On 7 February 2015 at 20:05, Dirk Hohndel <[email protected]> wrote:
> On Sat, Feb 07, 2015 at 06:26:38PM +0100, Anton Lundin wrote:
>> On 06 February, 2015 - Lubomir I. Ivanov wrote:
>> >
>> > in terms of our current scheme for updating ssrf-version.h, with each
>> > git HEAD change one potential small issue is present where the macros
>> > from the file itself are used on compile time by a number of files.
>> > this forces recompilation of said files into object code even if they
>> > effectively search for the same literals in the pool of the
>> > executable.
>> >
>> > to solve the issue, i suggest the introduction of a version.c /
>> > version.h pair which is a simple abstraction layer on top of the
>> > generated ssrf-version.h. (more files, i know...)
>> >
>> > by changing the git HEAD, version.c will be the only object code that
>> > has to be recompiled and the file itself will hold a simple API in the
>> > lines of:
>> >
>> > const char *get_version();
>> > const char *get_version_git();
>> > const char *get_version_canonical();
>> >
>> > it will be exposed via version.h and such that all the affected files
>> > can use instead of the macros. the macros will be still available via
>> > ssrf-version.h, but should not be used directly, especially in
>> > complicated C++/Qt files.
>> >
>> > what this will do is to ensure that a version string is only retrieved
>> > via a controlled branch (i.e. one of the 3 functions above). such
>> > branches will be the only direct access points to the literal pool and
>> > thus the recompilation process will be simplified.
>> >
>> > will such a patch be accepted? comments?
>
> Yes, I'd be fine with such a patch.
>
>> I've thought about attacking the same problem myself, so I'm really
>> happy that someone else have started to think about it to.
>>
>> My thought was just a:
>> extern const char *version;
>> extern const char *git_version;
>> extern const char *canonical_version;
>>
>> Any up/down-sides towards using a extern or a function?
>

as long as these are in version.h and not dive.h i don't see much of a problem.
a couple more comments bellow.

> Interesting question. I'm sure the standard and language gurus will have
> an opinion on that. I don't think it matters, but that may just show my
> ignorance. :-)
> We use both approaches already for other global data (dive_table or
> system_default_filename()), so I don't really care. I guess using a
> variable would be less potential overhead (without marking the function as
> inline the compiler likely will generate a function call and a stack frame
> and all that) - but seriously, that's a completely bogus argument.
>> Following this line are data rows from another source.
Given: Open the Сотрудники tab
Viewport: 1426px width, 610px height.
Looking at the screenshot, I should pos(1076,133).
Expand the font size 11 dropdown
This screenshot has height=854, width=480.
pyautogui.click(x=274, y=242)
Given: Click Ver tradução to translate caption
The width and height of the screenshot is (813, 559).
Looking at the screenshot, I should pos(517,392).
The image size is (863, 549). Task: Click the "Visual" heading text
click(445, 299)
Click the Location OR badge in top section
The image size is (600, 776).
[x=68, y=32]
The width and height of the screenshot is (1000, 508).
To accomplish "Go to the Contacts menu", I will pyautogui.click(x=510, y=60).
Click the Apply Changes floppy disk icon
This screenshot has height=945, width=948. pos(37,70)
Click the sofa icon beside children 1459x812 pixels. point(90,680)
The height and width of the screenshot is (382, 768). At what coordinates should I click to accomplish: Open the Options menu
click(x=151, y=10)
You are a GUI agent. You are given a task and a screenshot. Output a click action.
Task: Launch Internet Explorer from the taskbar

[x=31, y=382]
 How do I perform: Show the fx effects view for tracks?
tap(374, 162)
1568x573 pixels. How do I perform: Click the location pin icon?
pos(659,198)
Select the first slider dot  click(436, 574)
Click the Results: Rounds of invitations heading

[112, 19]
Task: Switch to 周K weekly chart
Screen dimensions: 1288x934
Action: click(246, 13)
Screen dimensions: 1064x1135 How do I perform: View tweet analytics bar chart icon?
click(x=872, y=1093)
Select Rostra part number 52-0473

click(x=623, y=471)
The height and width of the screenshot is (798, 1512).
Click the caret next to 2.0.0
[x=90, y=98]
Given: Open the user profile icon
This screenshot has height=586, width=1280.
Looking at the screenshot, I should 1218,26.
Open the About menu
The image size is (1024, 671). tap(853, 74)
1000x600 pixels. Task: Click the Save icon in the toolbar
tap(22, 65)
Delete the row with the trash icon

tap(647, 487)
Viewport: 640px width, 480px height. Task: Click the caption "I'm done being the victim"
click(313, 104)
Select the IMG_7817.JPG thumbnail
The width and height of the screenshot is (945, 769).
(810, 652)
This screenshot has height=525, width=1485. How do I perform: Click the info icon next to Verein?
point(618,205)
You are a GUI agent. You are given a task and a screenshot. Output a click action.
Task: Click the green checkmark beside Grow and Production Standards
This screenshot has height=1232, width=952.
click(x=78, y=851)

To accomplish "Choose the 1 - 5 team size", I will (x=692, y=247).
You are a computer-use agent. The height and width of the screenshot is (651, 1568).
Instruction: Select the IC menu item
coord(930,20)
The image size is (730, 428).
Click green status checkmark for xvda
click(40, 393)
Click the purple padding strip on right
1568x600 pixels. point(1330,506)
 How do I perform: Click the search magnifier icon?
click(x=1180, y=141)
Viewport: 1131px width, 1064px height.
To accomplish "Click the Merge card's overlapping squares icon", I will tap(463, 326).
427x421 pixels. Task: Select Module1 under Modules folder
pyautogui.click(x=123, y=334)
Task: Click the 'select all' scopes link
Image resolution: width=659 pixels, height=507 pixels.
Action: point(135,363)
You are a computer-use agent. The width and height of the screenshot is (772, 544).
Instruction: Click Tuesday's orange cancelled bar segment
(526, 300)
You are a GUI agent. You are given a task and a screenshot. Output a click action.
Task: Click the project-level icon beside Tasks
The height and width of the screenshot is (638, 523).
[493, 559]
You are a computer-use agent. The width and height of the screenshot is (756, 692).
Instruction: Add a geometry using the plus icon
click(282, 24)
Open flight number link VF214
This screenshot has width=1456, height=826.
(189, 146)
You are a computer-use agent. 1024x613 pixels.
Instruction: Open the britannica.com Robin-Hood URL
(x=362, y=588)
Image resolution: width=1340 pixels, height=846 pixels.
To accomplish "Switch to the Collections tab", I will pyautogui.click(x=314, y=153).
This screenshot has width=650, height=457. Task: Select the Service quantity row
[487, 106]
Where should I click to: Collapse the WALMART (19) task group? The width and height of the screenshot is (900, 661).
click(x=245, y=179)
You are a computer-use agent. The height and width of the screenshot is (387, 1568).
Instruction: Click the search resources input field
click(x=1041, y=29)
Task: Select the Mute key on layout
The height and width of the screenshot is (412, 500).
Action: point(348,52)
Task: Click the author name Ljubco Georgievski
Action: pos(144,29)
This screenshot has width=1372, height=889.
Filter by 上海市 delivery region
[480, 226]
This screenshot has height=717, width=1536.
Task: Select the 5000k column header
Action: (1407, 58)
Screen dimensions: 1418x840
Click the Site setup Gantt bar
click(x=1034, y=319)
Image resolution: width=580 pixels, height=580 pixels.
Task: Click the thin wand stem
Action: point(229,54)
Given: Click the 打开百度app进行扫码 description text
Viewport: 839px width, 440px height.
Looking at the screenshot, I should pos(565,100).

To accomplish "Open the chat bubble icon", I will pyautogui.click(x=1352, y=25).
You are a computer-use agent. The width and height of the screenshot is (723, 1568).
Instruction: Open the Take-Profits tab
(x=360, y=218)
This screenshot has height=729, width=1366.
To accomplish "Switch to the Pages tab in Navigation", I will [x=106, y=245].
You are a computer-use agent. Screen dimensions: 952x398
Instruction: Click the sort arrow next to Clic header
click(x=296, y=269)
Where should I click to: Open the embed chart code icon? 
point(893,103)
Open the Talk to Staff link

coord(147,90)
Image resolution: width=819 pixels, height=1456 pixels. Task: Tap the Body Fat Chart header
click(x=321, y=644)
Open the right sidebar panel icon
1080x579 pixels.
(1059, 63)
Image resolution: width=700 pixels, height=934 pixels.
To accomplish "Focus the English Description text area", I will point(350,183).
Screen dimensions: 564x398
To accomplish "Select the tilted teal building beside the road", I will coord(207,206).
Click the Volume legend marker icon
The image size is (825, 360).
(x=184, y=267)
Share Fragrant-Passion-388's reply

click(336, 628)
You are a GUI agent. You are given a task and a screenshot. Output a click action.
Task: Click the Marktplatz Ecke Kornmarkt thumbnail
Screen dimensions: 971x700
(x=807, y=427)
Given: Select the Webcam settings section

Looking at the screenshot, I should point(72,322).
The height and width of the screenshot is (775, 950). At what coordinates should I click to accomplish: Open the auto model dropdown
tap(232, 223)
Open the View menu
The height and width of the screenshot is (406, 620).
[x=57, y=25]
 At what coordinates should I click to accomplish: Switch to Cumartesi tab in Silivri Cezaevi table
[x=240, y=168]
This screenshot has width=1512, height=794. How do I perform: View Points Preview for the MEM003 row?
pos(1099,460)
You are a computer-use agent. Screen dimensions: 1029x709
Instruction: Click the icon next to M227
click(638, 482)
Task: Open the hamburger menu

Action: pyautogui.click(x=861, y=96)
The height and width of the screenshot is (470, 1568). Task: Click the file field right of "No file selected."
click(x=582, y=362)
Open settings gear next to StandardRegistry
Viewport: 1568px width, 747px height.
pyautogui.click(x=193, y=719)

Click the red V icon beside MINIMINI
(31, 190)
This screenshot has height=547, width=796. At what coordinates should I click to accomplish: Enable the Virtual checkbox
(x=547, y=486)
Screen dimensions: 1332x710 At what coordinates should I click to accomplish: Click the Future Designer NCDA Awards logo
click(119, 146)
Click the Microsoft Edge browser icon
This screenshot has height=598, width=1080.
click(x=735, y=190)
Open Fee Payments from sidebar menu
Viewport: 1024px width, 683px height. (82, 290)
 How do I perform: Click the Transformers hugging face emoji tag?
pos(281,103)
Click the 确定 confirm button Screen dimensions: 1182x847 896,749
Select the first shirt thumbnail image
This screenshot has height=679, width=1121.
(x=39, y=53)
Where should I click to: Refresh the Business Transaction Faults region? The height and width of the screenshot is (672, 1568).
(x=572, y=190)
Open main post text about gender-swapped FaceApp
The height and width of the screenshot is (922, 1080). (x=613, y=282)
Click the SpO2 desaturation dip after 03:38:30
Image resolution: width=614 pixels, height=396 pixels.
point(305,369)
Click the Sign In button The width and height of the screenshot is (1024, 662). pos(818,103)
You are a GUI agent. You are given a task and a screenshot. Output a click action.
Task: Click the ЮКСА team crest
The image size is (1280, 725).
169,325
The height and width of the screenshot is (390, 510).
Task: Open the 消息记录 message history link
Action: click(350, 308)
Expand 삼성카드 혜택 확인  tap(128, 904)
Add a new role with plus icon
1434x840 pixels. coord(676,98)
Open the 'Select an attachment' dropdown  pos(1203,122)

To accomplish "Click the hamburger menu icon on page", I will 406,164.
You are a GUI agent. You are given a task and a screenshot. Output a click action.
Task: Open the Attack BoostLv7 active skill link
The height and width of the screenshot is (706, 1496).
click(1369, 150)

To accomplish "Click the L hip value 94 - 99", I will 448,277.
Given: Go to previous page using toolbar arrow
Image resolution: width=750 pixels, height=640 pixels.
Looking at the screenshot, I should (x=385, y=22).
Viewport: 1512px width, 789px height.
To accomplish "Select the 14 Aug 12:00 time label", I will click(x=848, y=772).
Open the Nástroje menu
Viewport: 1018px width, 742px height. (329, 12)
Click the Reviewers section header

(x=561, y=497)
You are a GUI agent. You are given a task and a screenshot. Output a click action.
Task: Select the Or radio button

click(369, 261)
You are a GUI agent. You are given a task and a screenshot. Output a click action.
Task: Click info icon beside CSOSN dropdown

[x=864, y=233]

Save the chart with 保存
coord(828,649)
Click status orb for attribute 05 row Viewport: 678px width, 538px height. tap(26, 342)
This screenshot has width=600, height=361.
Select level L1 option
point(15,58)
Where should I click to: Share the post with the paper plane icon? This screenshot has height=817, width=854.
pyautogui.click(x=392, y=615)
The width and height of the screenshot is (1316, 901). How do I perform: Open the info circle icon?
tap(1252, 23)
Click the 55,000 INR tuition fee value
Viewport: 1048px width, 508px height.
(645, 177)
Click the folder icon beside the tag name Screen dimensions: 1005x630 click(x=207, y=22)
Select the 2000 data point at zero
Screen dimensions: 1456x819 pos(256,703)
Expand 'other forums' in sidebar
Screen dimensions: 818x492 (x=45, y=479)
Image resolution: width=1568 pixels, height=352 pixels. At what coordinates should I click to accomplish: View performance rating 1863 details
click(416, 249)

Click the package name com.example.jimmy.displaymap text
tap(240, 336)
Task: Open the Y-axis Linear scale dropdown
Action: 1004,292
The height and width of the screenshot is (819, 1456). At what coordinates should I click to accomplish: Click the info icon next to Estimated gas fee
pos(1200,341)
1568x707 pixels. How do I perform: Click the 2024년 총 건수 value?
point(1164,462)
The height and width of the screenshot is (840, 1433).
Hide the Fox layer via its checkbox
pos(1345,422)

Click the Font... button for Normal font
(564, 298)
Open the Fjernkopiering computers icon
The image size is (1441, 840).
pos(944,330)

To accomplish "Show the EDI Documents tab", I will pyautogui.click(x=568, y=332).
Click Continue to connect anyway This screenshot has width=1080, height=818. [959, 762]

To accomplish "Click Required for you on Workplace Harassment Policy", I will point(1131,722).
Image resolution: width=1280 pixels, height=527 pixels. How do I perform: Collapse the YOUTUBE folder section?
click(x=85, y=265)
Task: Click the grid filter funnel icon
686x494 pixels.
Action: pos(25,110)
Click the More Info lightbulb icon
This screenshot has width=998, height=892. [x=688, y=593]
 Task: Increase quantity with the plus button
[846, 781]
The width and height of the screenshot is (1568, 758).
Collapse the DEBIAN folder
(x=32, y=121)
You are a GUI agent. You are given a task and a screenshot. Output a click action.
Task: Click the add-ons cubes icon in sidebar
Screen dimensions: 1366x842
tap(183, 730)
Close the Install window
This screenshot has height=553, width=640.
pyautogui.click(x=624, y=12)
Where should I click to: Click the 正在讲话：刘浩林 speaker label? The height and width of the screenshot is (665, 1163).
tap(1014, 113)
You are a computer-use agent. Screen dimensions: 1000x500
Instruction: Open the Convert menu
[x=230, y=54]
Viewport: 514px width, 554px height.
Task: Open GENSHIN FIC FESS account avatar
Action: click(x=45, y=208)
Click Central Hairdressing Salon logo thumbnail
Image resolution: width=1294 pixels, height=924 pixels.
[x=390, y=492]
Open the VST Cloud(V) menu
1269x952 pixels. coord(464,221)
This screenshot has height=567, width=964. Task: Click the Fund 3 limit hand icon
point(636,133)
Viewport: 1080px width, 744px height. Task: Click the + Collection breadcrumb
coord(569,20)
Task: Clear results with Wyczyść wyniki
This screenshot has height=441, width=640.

The
> layers and layers and layers of code that Qt adds to everything we do...
>

yep, the jump and stack frame overhead is non-existing for a modern
application and hardware as we won't be calling it 10e+6 times per
second. but like you said there is indeed small overhead unless it's
inlined, but nothing prevents us from adding the "inline" keyword.
one *real* benefit of using functions for everything is that even for
a small thing like version retrieval, it's wrapped in a function the
contents of which can be modified any time without breaking the API.

> So I'll take a patch that uses either approach.

which approach should we pick?

>
> Also, Lubomir, I have asked Thiago to look at the qmake patch you sent and
> he promised to do so this weekend. I'm waiting to hear his feedback before
> pulling that (I assume this patch here would depend on that other patch?)
>

ok. actually, if ssrf-version.h is generated by the Makefile in one
way or another the two patches can be applied without succession.